Even though both situations have exactly 5 unique symbols, the actual Huffman code for the most-frequent symbol is very different in these two compressed documents — the Huffman code “1” in one document, the Huffman code “11” in another document.
If, however, you compressed those documents with the Fibonacci code, the Fibonacci code for the most-frequent symbol is always the same — “11” in every document.

For Fibonacci in particular, the first 33-bit Fibonacci code is “31 zero bits followed by 2 one bits”, representing the value F(33) = 3,524,578 .
And so 3,524,577 unique symbols can be represented by Fibonacci codes of 32 bits or less.

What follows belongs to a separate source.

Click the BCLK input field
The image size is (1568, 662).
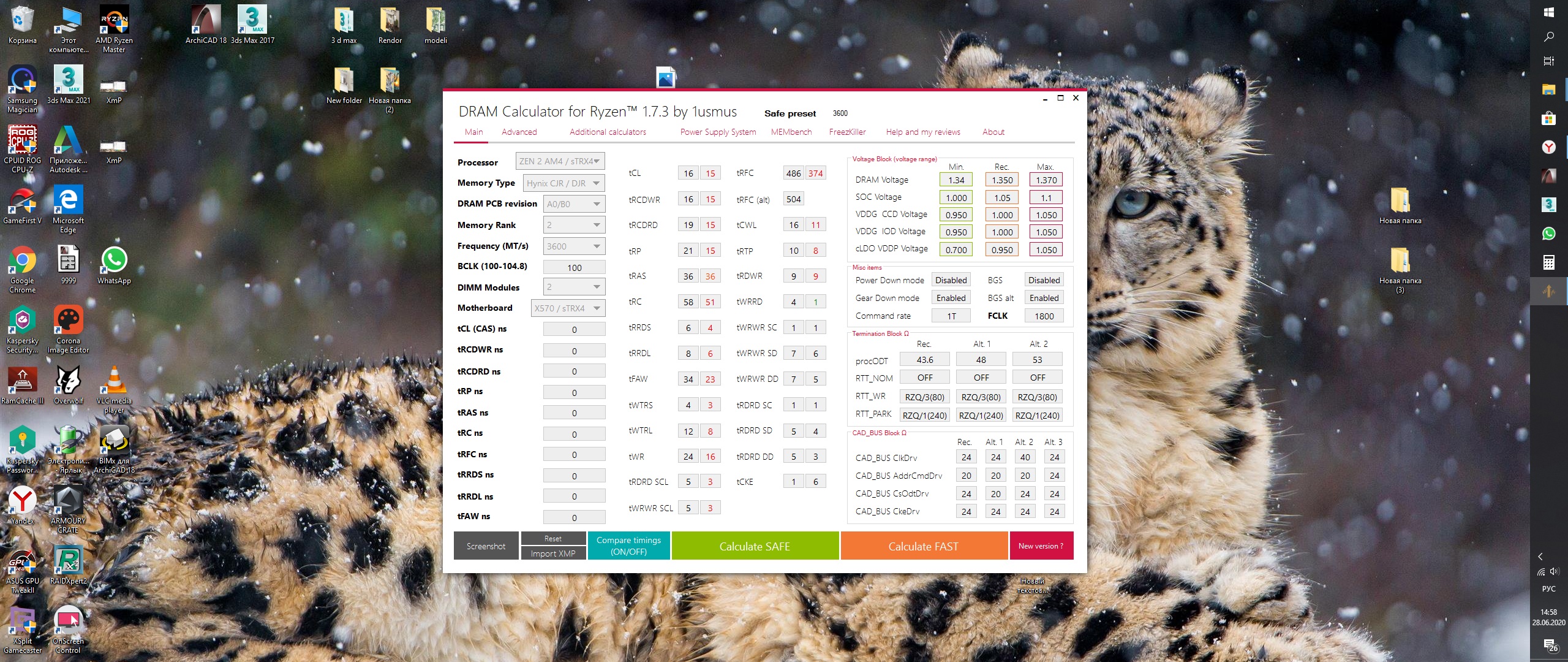pyautogui.click(x=574, y=267)
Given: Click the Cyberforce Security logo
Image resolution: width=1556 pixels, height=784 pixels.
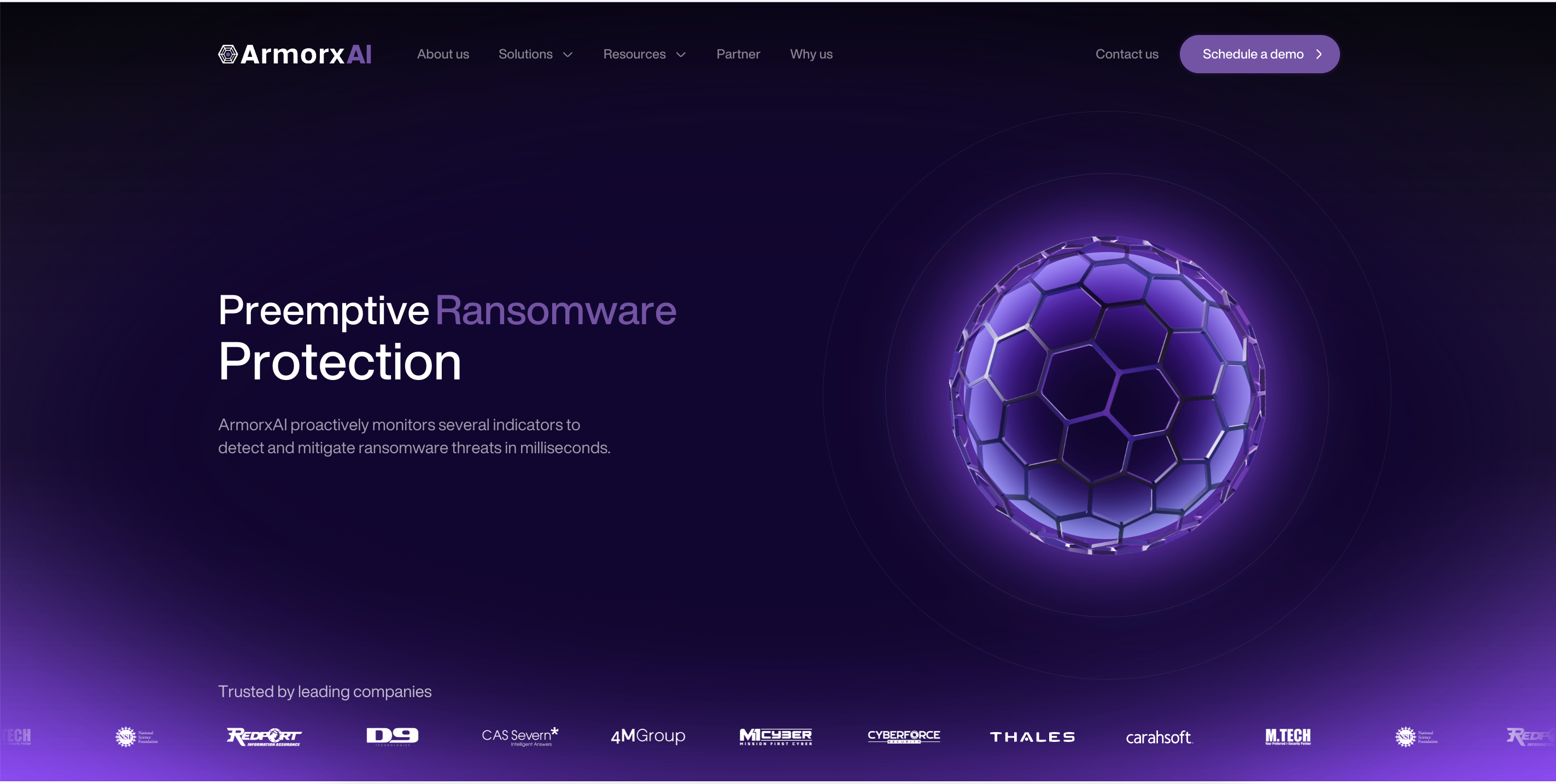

One of the more counter-intuitive features of prefix codes is that some symbols (the rare symbols) are “compressed” into much longer bit sequences.
If you actually have 2^32 unique symbols (all possible 32 bit numbers), it is not possible to gain any compression if you force the compressor to use prefix codes limited to 32 bits or less.
If you actually have 2^8 unique symbols (all possible 8 bit numbers), it is not possible to gain any compression if you force the compressor to use prefix codes limited to 8 bits or less.
By allowing the compressor to expand rare values — to use more than 8 bits to store a rare symbol that we know can be stored in 8 bits — or use more than 32 bits to store a rare symbol that we know can be stored in 32 bits — that frees up the compressor to use less than 8 bits — or less than 32 bits — to store the more-frequent symbols.

In particular, if I use Fibonacci codes to compress a table of values,
where the values include all possible 32 bit numbers,
one must use Fibonacci codes up to N bits long, where F(N) = 2^32 — solving for N I get
N = 47 bits for the least-frequently-used 32-bit symbol.